By Jimmy Isaac


Longview Police Departmant’s Cybercrimes Unit played a key role in the investigation that led to lengthy prison sentence for at least three North Texas men convicted in a more than $20 million conspiracy.

Chief U.S. District Judge Sidney A. Fitzwater called the case “a massive, complicated, multi-year scheme to defraud a large number of victims,” according to North Texas e-News online. On May 25, he sentenced 32-year-old Nathan Todd Shafer, of Irving, to 40 years in prison plus restitution of $17.6 million and forfeiture of about $3 million in metal certificates and about $2 million more in cash and computer equipment. Shafer was convicted of conspiracy to commit wire fraud and mail fraud, one count of fraud and related activity in connection with electronic mail, one count of obstruction through destruction of evidence and one count of false registration of a domain name. Fitzwater’s court also found that Simpson committed perjury during his testimony.

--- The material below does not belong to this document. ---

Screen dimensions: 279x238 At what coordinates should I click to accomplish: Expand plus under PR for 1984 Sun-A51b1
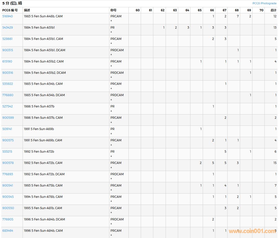pyautogui.click(x=111, y=32)
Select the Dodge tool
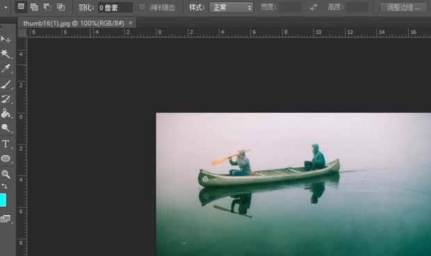This screenshot has width=431, height=256. (6, 128)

Also sentenced were Matthew Norman Simpson, 26, of Red Oak, to nine years in federal prison; and Michael Blaine Faulkner, of Southlake, to 30 years in prison.

According to documents filed in the case, Faulkner and his wife fled to Mexico in 2009 after they learned of the FBI’s investigation into their activities, according to They lived in Mexico under assumed names until January 2010 when they were arrested and returned to the U.S. to face charges.

During trial, the government presented evidence that Simpson, Shafer and their coconspirators conspired to defraud various telecommunications companies including AT&T, Verizon, XO Communications, Excel Communications, Waymark Communications,, and CommPartners; the lessors of properties at 2020 Live Oak, 2323 Bryan Street and 1950 Stemmons Freeway, in Dallas; leasing companies and creditors, including Wells Fargo and AT&T Capital Services; credit reporting agencies; and various other service providers, such as power companies, insurance companies, air-conditioning companies, web site developers and others for goods and services amounting to more than $20 million.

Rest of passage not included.